12 June 2015
The presence of 'girls' in labs
Nobel Prize-winning scientists Sir Tim Hunt has provoked outrage this week by suggesting the presence of ‘girls’ in labs was disruptive to science, primarily because of the emotional entanglements they caused. These remarks ignore substantial evidence both in contemporary science and its history of teams of men and women working together successfully, and of collaborative couples who worked together or in closely related fields. These have been well documented by the Oral History of British Science project.
Both John Charnley and Dennis Higton, who worked on early jet aircraft at the Royal Aircraft Establishment Farnborough recalled the contributions to aeronautical research and their careers made by Frances Bradfield, Beatrice Shilling and Chrystelle Fougère.
Geoff Toothill, part of the team that built the Manchester ‘baby’, the world’s first stored program computer, noted how the project benefitted from the arrival of Ida Fitzgerald as the ‘wireman’.
In his interview civil engineer Peter Head commented that in his experience mixed teams were more effective than those made up of only men.

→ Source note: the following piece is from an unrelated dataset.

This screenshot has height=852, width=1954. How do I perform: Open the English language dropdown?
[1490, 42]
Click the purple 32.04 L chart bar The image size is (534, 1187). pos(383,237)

Materials scientist Julia King recalled the practical jokes that she and her fellow PhD students played on each other, in-between getting on with their research.
The Oral History of British Science collection also contains interviews with scientists who married colleagues who worked on related research areas including Ann Dowling, Julia Slingo, Ann Wintle, Janet Thomson, Jo Shien Ng and Dick Grove. After marrying fellow geographer Jean Clark and starting a family, Grove adapted his own research agenda to collaborate with his wife and accommodate their children in fieldwork expeditions.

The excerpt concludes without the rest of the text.